La acción cooperativa y solidaria, tanto en los centros de trabajo como en la solidaridad entre los sectores, ya no es posible, de ahí la dificultad de una ‘defensa’ de los sectores nuevos como el sub­sector de contratas de Telefóni­ca. La pérdida de fuerza de la organización sindical, del sindicato, como factor que contrarresta la arbitrariedad, ha colocado la acción sindical en un espacio donde la posibilidad de respuesta deviene irrelevante. Así el espacio de las relaciones laborales se constituye fuera de toda legalidad, y la referencia al “Estado de derecho y social” es una mera ficción.

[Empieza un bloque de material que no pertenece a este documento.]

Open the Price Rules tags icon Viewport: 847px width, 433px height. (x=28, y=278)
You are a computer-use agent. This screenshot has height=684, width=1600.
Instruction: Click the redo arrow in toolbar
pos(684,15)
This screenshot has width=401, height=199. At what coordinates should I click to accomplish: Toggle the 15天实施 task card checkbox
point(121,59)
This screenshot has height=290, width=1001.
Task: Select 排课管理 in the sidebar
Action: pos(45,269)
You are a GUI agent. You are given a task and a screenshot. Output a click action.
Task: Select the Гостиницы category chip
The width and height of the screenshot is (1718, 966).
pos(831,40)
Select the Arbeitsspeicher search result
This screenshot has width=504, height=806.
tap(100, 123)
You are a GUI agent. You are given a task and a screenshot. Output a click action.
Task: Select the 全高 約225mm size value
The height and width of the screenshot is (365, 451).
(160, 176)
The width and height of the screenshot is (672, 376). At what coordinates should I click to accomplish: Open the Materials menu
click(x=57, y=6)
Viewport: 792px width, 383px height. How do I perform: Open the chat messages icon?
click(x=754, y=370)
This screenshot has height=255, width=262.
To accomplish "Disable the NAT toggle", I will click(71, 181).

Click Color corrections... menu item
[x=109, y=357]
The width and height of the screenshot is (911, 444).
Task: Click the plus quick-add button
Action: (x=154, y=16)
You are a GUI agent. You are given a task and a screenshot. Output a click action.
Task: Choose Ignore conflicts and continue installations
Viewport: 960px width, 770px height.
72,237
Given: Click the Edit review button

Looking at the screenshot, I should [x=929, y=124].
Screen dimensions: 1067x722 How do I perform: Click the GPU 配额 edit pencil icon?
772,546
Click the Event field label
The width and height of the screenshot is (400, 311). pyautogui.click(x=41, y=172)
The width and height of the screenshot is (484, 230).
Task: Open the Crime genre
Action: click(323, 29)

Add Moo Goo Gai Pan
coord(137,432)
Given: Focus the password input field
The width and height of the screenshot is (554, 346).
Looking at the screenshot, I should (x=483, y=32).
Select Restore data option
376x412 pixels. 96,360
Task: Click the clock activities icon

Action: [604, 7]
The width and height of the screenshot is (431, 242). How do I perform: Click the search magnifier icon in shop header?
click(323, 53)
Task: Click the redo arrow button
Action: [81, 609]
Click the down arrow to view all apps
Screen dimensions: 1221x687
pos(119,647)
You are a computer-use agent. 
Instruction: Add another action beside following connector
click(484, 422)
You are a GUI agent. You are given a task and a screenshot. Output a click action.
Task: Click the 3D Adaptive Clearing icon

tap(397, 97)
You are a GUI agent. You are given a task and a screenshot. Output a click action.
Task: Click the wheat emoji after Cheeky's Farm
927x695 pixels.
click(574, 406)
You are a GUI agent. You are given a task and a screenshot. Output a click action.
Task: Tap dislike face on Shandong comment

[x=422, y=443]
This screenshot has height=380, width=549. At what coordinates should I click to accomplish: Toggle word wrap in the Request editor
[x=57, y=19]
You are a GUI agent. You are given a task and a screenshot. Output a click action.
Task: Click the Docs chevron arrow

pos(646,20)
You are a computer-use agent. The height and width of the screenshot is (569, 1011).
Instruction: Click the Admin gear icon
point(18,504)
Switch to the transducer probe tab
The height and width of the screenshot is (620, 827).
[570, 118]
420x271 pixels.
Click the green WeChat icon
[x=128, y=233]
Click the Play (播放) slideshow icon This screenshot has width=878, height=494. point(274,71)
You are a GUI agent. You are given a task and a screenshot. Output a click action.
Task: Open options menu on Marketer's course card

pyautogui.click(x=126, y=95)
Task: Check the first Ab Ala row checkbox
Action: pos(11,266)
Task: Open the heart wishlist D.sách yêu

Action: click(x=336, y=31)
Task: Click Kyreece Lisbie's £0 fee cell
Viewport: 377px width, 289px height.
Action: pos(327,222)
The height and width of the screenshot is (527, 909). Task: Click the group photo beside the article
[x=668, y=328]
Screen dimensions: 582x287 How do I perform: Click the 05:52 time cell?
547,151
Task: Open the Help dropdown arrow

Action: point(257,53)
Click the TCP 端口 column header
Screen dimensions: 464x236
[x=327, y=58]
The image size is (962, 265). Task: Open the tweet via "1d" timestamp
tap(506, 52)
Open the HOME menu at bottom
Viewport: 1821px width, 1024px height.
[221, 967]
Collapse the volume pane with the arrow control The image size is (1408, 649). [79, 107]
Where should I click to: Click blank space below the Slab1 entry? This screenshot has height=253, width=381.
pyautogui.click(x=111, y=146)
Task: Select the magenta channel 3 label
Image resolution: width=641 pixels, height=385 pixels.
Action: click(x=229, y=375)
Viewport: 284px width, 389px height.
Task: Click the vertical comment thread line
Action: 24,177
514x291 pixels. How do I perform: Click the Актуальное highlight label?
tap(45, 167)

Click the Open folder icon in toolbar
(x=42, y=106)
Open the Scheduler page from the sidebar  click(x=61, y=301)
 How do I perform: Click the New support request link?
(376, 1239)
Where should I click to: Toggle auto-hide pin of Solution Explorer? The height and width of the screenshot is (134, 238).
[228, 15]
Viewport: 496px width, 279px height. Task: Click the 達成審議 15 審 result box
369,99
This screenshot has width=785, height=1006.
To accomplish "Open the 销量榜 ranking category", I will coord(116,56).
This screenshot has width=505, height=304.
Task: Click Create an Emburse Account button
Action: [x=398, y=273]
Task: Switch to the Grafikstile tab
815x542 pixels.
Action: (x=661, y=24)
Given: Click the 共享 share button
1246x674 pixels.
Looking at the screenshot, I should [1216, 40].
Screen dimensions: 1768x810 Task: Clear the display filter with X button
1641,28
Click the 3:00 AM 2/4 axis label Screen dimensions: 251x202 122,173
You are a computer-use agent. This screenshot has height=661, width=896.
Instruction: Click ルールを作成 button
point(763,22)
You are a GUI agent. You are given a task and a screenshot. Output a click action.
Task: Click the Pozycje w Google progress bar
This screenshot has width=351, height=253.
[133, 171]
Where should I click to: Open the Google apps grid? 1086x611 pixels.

El empresariado se desenvuelve en el ‘reino de la impunidad’: en la contradicción entre el enunciado de un orden jurídico que reconoce a los sindicatos como agentes sociales funcionales para el desarrollo de la economía y la cuestión social, y la ‘racionalidad económica actual’ que concede al empresariado el control absoluto del proceso de trabajo. No podemos olvidar que habitamos un mundo globalizado y financiarizado, donde la tasa de ganancia del capital hoy sólo se realiza en base a dos factores: la reducción del coste del trabajo y la de los costes sociales –seguridad social, pensiones, prestaciones, etc.–.

Se han privatizado las relaciones laborales, el único principio es la voluntad unilateral y discrecional del empresario, y en consecuencia desaparece lo público –el mundo del derecho–. Lo que es y existe es el mundo privado empresarial, y este sólo se rige por las relaciones de poder. Es en este campo donde operamos a diario, un campo donde las reglas de juego han mutado y lo que toca es ejercitar contrapoder sindical.

Contrapoder de las personas trabajadoras en el que el conflicto de los “desarrapados y desarrapadas de las contratas de Telefónica” muestra la posibilidad y el hecho político de que son posibles otras relaciones laborales donde principios básicos de la democracia industrial –“a igual trabajo, igual salario”, “la relación contractual es por cuenta ajena y el patrón que presta herramientas, organiza el trabajo, es el patrón directo” y “todos somos iguales ante la ley”…– deben y pueden ser una realidad democrática.

Si se pierde esta huelga, si este conflicto vuelve a ser domesticado, se profundizará la normalización de ese tipo de relaciones laborales. Y una vez más, tendremos que esperar a la aparición de un nuevo brote, de un nuevo conflicto que, recogiendo los saberes de éste, vuelva a poner sobre el tablero político el “sí se puede” y es ahora y en ese momento.